= Direction =
Write out all of the records below character for character, leaving out the pictures.

::::

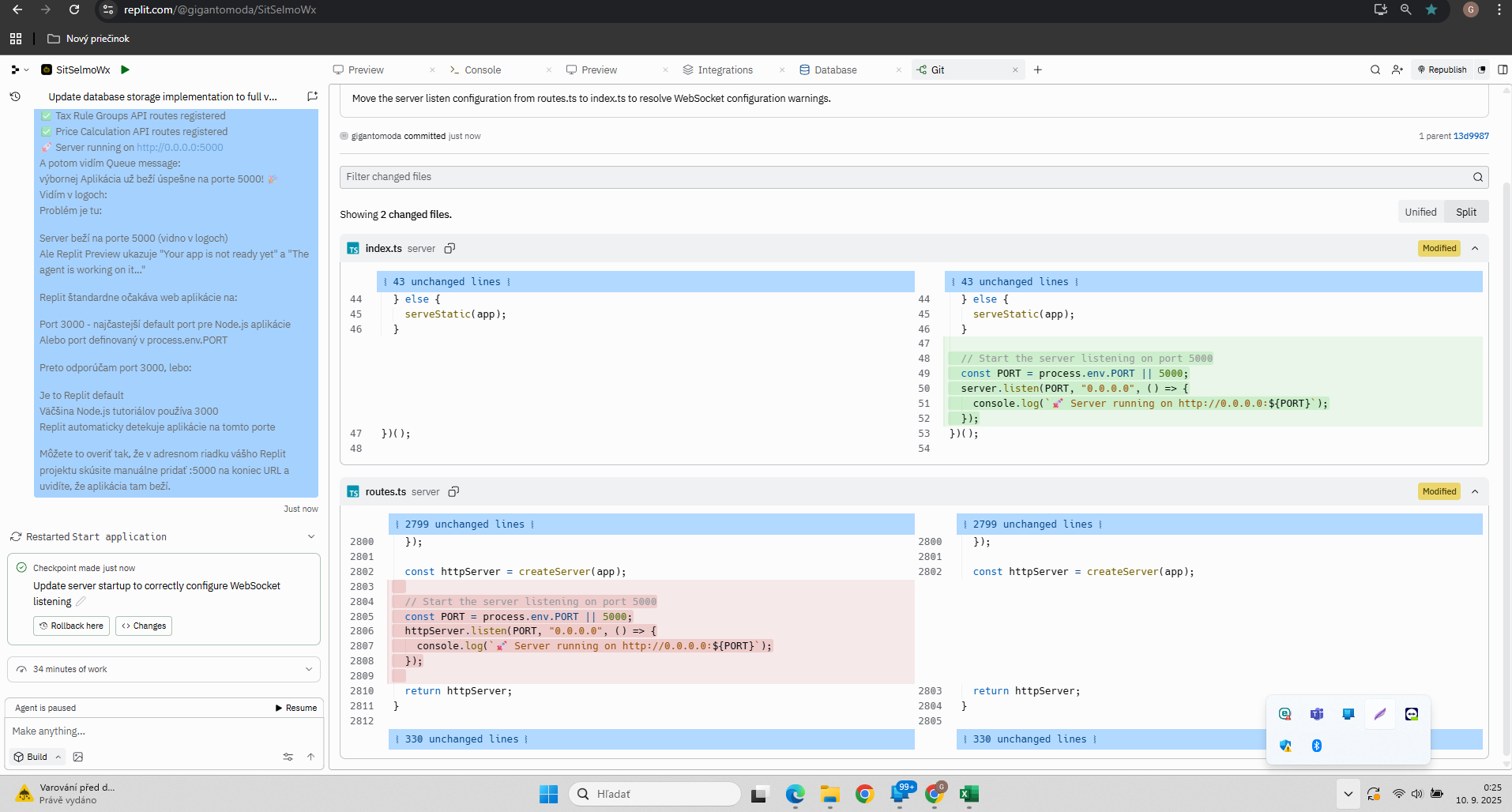This screenshot has width=1512, height=812.
Task: Open the Build mode dropdown
Action: point(37,757)
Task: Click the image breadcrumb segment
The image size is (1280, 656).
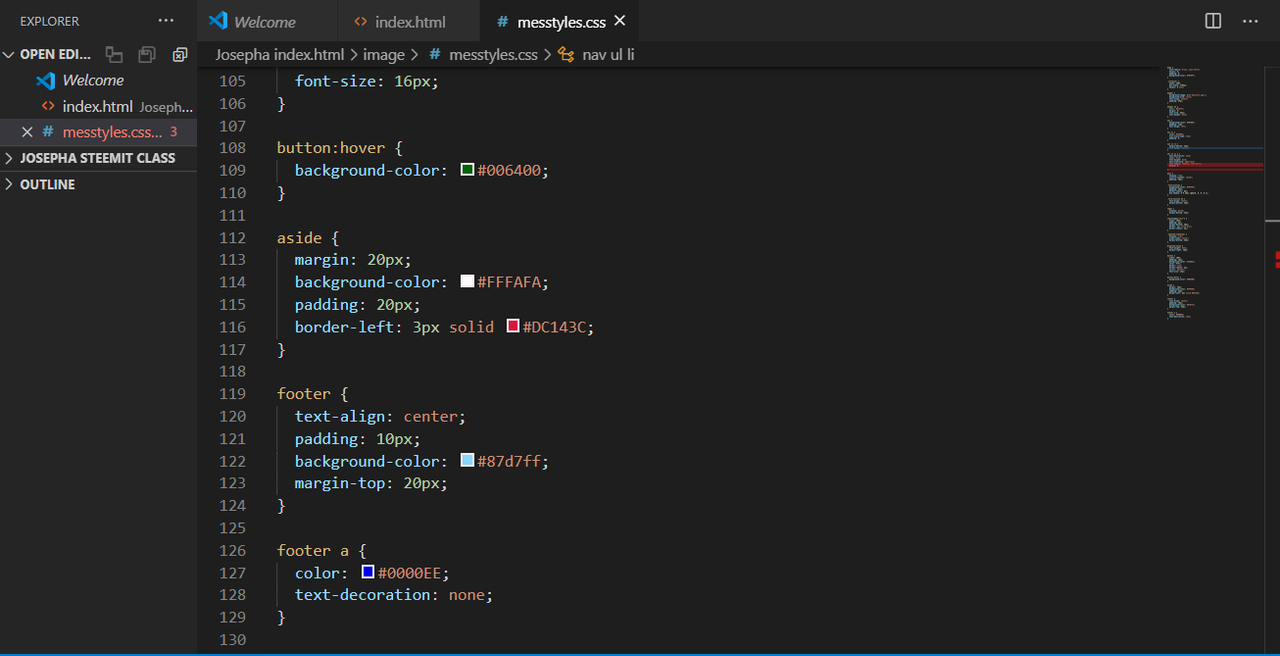Action: pyautogui.click(x=384, y=55)
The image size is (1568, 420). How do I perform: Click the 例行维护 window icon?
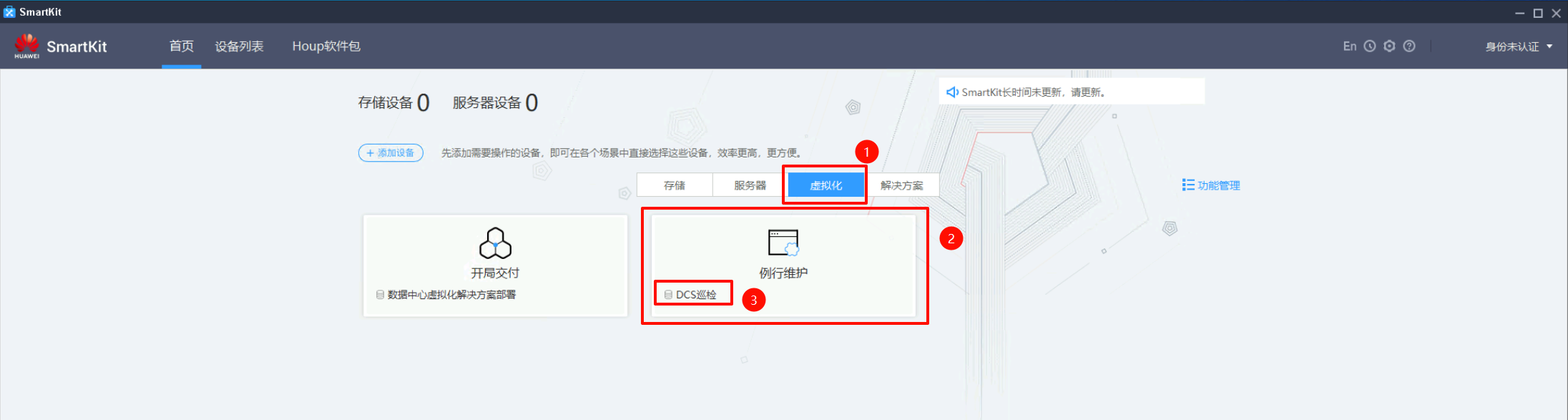click(x=783, y=243)
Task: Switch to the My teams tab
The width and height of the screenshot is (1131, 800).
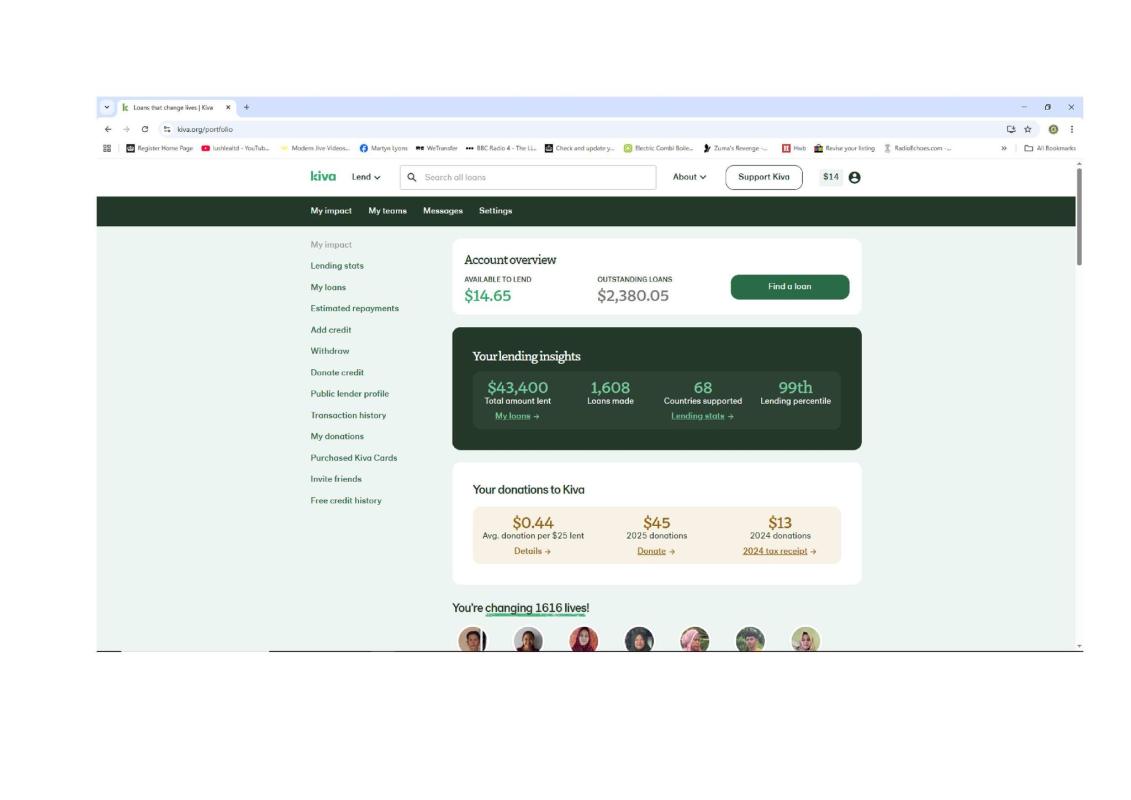Action: click(387, 211)
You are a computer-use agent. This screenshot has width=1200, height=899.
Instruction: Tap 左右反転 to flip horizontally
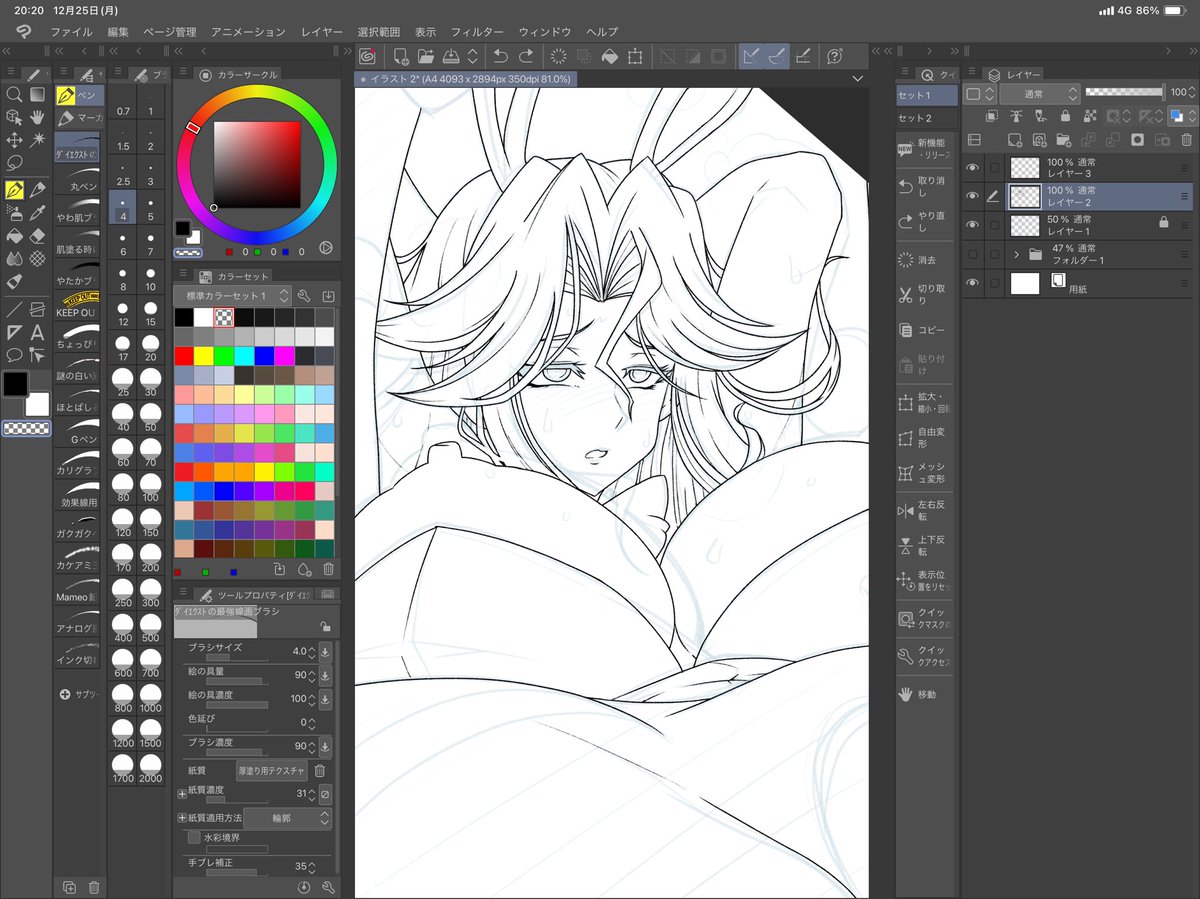(925, 511)
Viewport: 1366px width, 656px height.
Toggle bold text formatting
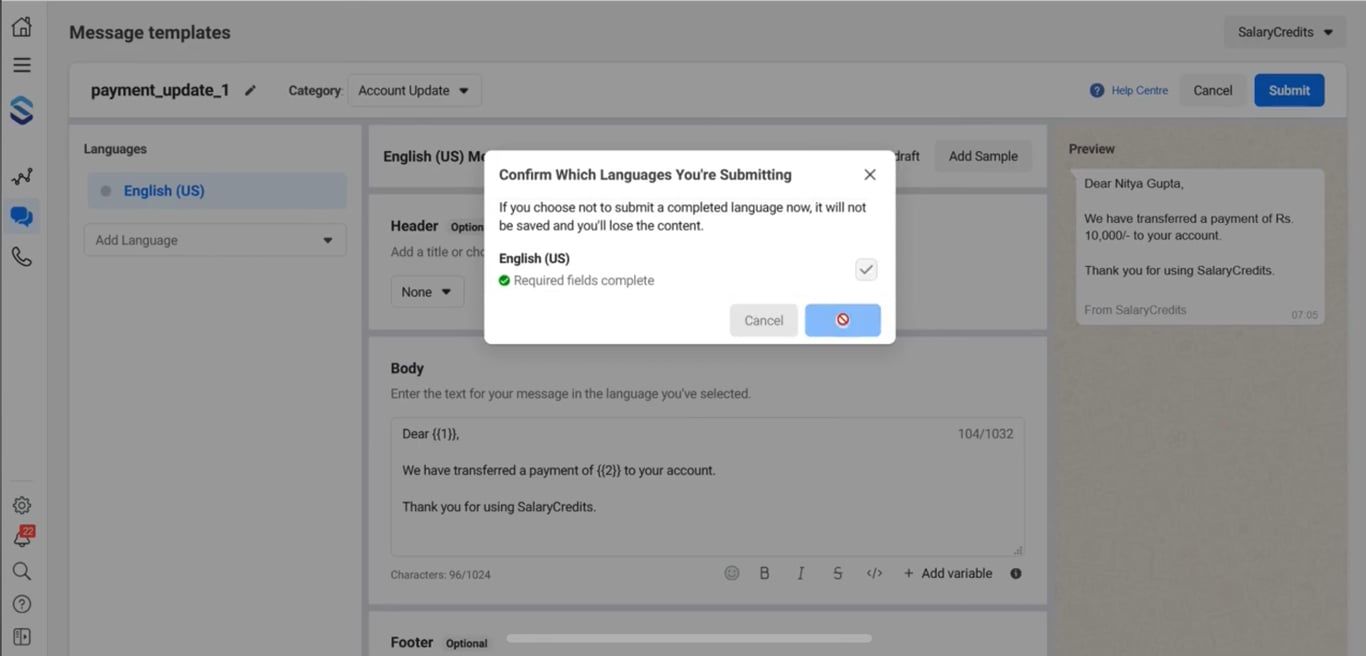coord(764,573)
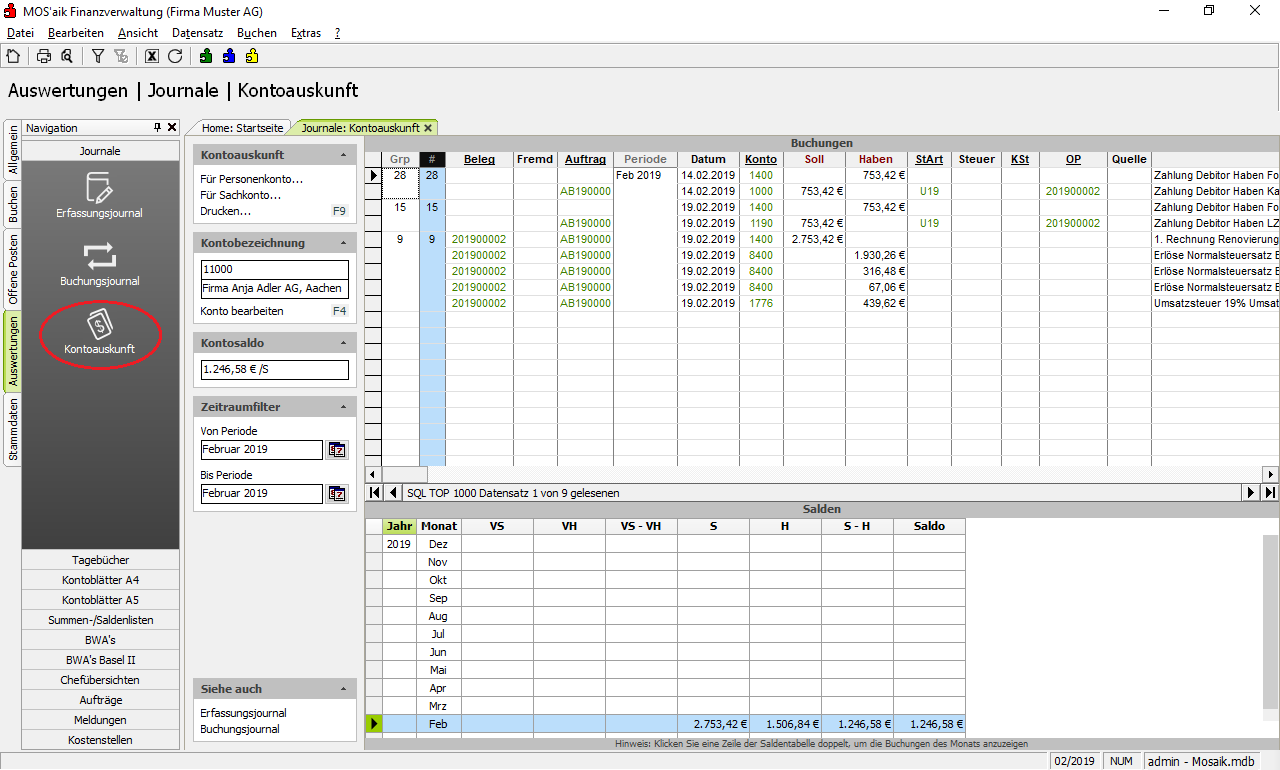Viewport: 1280px width, 770px height.
Task: Open the Erfassungsjournal navigation icon
Action: tap(100, 195)
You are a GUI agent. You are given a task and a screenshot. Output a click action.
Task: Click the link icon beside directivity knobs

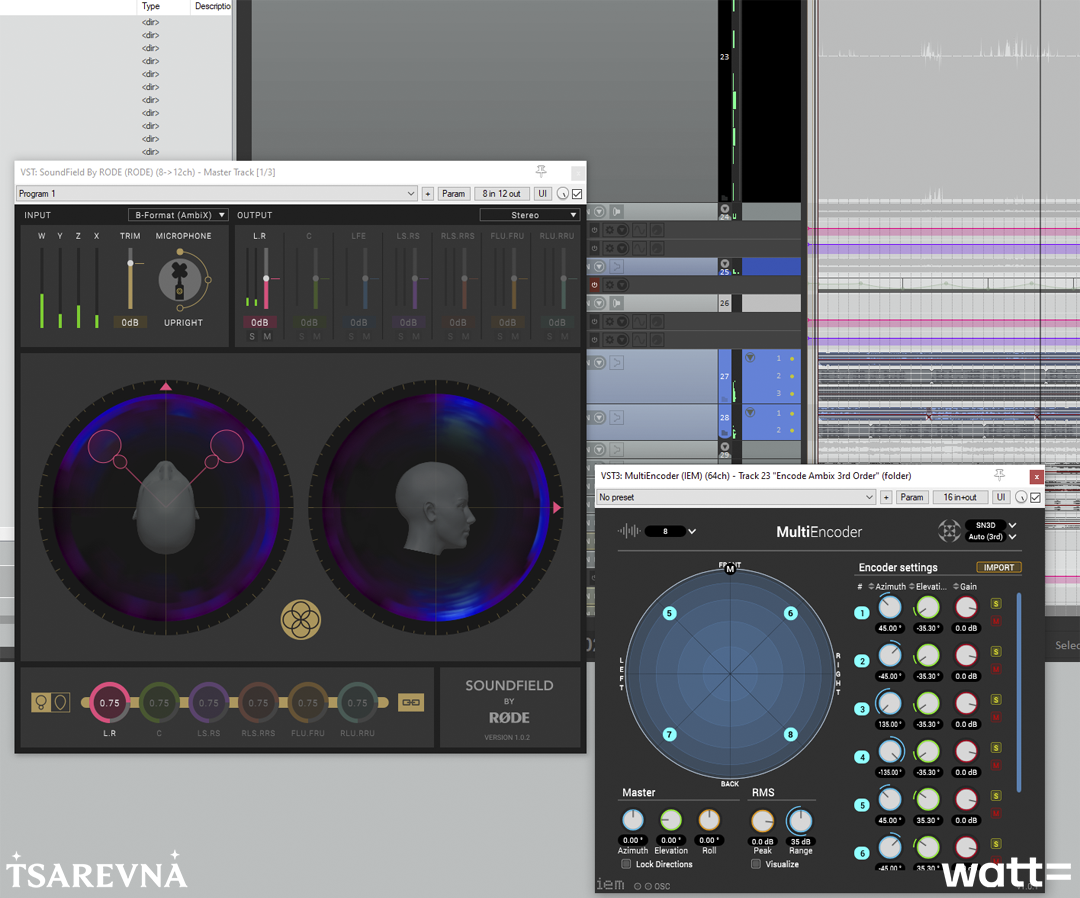point(411,703)
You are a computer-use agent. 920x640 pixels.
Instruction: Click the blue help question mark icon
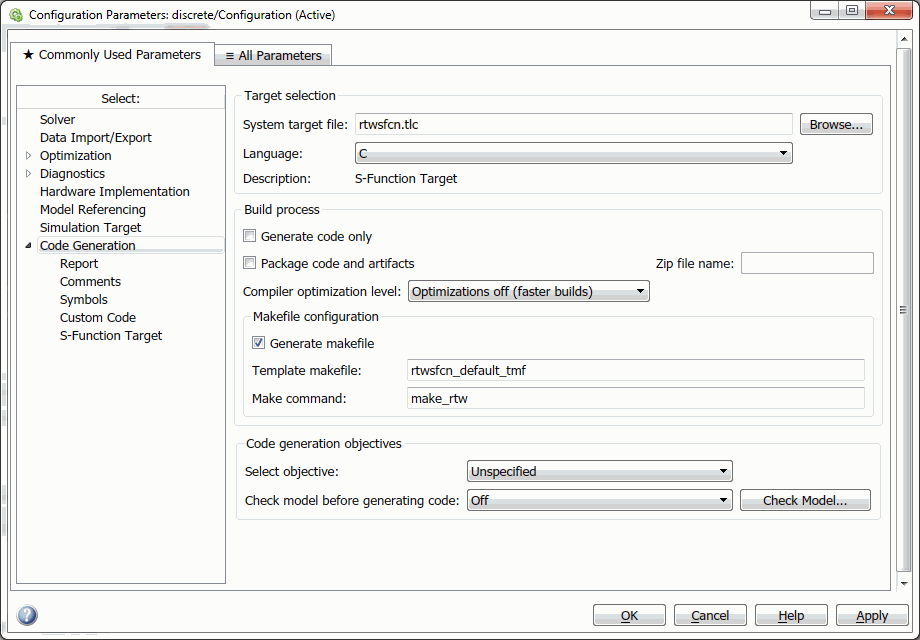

::::

= Expected answer =
This screenshot has width=1512, height=812.
Task: Open the Build mode dropdown
Action: point(37,757)
Task: Click the image breadcrumb segment
The image size is (1280, 656).
Action: pyautogui.click(x=384, y=55)
The image size is (1568, 420). How do I perform: Click the 例行维护 window icon?
click(x=783, y=243)
Task: Switch to the My teams tab
The width and height of the screenshot is (1131, 800).
Action: click(387, 211)
You are a computer-use agent. This screenshot has width=1200, height=899.
Instruction: Tap 左右反転 to flip horizontally
(925, 511)
Viewport: 1366px width, 656px height.
Toggle bold text formatting
coord(764,573)
Viewport: 1280px width, 770px height.
Task: Open the Erfassungsjournal navigation icon
Action: tap(100, 195)
You are a GUI agent. You are given a task and a screenshot. Output a click action.
Task: Click the link icon beside directivity knobs

point(411,703)
You are a computer-use agent. 920x640 pixels.
Instruction: Click the blue help question mark icon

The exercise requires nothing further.